Raw data
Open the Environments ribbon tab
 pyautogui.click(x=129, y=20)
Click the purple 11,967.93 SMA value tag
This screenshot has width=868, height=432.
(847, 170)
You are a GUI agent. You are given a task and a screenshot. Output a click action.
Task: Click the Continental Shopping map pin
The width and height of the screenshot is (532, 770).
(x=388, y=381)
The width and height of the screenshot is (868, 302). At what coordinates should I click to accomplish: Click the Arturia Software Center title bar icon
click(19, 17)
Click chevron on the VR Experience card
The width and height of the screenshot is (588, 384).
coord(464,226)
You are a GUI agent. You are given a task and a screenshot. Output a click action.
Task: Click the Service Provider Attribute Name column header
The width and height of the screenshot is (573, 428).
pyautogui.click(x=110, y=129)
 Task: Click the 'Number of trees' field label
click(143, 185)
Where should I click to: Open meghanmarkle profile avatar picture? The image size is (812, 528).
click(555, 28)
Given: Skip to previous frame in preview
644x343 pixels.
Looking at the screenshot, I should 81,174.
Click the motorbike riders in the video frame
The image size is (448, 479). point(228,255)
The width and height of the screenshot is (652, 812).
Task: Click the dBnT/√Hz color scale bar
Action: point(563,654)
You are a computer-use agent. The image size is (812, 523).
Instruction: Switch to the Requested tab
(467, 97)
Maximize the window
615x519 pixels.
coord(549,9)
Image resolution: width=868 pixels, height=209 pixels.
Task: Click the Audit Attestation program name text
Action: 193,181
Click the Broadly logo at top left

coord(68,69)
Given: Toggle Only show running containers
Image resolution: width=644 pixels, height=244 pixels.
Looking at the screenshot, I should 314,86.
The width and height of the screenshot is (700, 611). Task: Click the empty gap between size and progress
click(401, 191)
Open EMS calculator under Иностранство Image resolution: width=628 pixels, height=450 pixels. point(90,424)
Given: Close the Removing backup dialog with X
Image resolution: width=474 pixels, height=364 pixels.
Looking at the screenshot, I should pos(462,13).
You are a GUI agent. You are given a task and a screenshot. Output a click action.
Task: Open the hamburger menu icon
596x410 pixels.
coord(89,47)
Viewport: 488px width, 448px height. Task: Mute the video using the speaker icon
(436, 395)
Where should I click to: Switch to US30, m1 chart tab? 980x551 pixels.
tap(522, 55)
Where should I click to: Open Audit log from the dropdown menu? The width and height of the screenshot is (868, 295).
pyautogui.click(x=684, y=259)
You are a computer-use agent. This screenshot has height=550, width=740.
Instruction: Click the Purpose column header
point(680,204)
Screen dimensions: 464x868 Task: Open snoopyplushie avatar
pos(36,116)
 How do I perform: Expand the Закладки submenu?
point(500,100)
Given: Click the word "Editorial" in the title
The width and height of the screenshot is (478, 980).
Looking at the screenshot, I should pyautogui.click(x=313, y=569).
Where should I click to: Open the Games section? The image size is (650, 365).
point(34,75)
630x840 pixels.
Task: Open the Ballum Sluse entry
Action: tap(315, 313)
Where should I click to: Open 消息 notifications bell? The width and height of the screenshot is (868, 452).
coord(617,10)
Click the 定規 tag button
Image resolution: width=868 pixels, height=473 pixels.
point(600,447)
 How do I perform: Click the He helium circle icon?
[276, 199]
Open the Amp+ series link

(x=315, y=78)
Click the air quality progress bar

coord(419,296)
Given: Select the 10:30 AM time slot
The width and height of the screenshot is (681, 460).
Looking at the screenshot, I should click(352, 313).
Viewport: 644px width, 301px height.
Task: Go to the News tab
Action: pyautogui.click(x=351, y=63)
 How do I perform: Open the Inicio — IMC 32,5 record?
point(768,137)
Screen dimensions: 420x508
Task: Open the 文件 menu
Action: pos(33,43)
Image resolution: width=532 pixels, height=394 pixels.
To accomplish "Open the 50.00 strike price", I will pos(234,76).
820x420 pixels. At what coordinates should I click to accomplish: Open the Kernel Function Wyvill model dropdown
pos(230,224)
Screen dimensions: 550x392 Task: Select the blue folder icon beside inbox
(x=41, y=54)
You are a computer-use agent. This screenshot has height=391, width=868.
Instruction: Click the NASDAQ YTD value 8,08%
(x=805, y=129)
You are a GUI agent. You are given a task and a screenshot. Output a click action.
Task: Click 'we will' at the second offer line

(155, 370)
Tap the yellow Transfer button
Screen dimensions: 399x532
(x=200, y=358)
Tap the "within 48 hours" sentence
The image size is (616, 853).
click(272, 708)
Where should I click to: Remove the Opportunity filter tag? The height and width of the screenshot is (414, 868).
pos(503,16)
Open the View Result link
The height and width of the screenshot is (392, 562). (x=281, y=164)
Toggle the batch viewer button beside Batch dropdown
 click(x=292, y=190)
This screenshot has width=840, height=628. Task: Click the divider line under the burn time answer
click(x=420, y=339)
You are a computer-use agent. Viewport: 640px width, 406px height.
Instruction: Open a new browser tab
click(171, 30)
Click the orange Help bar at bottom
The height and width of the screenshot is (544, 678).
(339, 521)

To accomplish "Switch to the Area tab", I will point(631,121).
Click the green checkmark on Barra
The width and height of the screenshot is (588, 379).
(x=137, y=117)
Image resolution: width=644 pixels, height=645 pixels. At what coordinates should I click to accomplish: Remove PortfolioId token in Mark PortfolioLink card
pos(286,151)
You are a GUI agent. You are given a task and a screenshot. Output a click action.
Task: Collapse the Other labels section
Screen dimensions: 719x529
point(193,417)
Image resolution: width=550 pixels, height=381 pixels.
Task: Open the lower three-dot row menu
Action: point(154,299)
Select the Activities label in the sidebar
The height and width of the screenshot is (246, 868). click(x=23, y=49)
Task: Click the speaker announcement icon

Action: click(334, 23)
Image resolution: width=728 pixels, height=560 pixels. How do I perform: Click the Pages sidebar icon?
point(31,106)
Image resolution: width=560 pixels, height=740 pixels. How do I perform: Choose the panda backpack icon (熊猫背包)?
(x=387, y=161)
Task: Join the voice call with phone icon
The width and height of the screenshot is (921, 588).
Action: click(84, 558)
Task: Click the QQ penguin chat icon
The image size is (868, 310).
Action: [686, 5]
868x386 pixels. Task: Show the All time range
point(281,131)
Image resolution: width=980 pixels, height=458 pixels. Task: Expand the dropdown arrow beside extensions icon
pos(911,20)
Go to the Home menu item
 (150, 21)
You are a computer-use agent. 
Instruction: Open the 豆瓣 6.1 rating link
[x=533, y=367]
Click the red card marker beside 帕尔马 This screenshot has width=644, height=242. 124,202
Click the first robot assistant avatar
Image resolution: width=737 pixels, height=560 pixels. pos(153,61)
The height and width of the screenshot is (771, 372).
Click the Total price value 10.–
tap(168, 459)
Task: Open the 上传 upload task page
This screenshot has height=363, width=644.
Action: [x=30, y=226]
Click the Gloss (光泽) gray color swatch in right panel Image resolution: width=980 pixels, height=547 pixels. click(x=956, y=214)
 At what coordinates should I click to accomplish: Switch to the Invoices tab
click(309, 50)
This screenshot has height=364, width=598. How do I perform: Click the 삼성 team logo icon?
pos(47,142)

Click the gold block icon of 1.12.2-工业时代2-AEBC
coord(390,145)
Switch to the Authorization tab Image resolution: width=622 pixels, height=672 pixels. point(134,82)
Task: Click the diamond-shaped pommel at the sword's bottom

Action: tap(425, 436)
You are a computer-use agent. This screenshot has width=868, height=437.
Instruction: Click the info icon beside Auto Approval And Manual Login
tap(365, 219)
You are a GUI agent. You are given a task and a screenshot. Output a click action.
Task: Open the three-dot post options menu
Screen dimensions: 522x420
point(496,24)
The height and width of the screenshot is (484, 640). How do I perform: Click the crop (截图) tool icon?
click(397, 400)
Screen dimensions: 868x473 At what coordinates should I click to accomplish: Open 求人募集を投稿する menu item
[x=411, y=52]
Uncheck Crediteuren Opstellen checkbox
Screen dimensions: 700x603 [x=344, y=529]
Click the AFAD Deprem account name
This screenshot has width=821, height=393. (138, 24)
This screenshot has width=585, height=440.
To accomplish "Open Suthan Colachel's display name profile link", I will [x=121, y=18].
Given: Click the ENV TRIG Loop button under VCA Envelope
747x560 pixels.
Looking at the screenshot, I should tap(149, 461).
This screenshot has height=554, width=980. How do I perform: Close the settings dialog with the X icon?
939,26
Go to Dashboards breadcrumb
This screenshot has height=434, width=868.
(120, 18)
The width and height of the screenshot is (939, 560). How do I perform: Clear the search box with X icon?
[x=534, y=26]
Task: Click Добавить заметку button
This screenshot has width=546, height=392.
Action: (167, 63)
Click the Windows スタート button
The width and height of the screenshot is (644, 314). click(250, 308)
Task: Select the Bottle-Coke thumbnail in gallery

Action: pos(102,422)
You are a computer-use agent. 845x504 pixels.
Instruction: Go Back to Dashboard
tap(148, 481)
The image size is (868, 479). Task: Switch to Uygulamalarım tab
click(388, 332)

Exercise
Everything from the line with "You are a computer-use agent. The" through the line with "has height=550, width=740." should be written out exactly as it appears above, end lines included, and nothing outside that range.

Expected answer
You are a computer-use agent. The image size is (812, 523).
Instruction: Switch to the Requested tab
(467, 97)
Maximize the window
615x519 pixels.
coord(549,9)
Image resolution: width=868 pixels, height=209 pixels.
Task: Click the Audit Attestation program name text
Action: 193,181
Click the Broadly logo at top left

coord(68,69)
Given: Toggle Only show running containers
Image resolution: width=644 pixels, height=244 pixels.
Looking at the screenshot, I should 314,86.
The width and height of the screenshot is (700, 611). Task: Click the empty gap between size and progress
click(401, 191)
Open EMS calculator under Иностранство Image resolution: width=628 pixels, height=450 pixels. point(90,424)
Given: Close the Removing backup dialog with X
Image resolution: width=474 pixels, height=364 pixels.
Looking at the screenshot, I should pos(462,13).
You are a GUI agent. You are given a task and a screenshot. Output a click action.
Task: Open the hamburger menu icon
596x410 pixels.
coord(89,47)
Viewport: 488px width, 448px height. Task: Mute the video using the speaker icon
(436, 395)
Where should I click to: Switch to US30, m1 chart tab? 980x551 pixels.
tap(522, 55)
Where should I click to: Open Audit log from the dropdown menu? The width and height of the screenshot is (868, 295).
pyautogui.click(x=684, y=259)
You are a computer-use agent. This screenshot has height=550, width=740.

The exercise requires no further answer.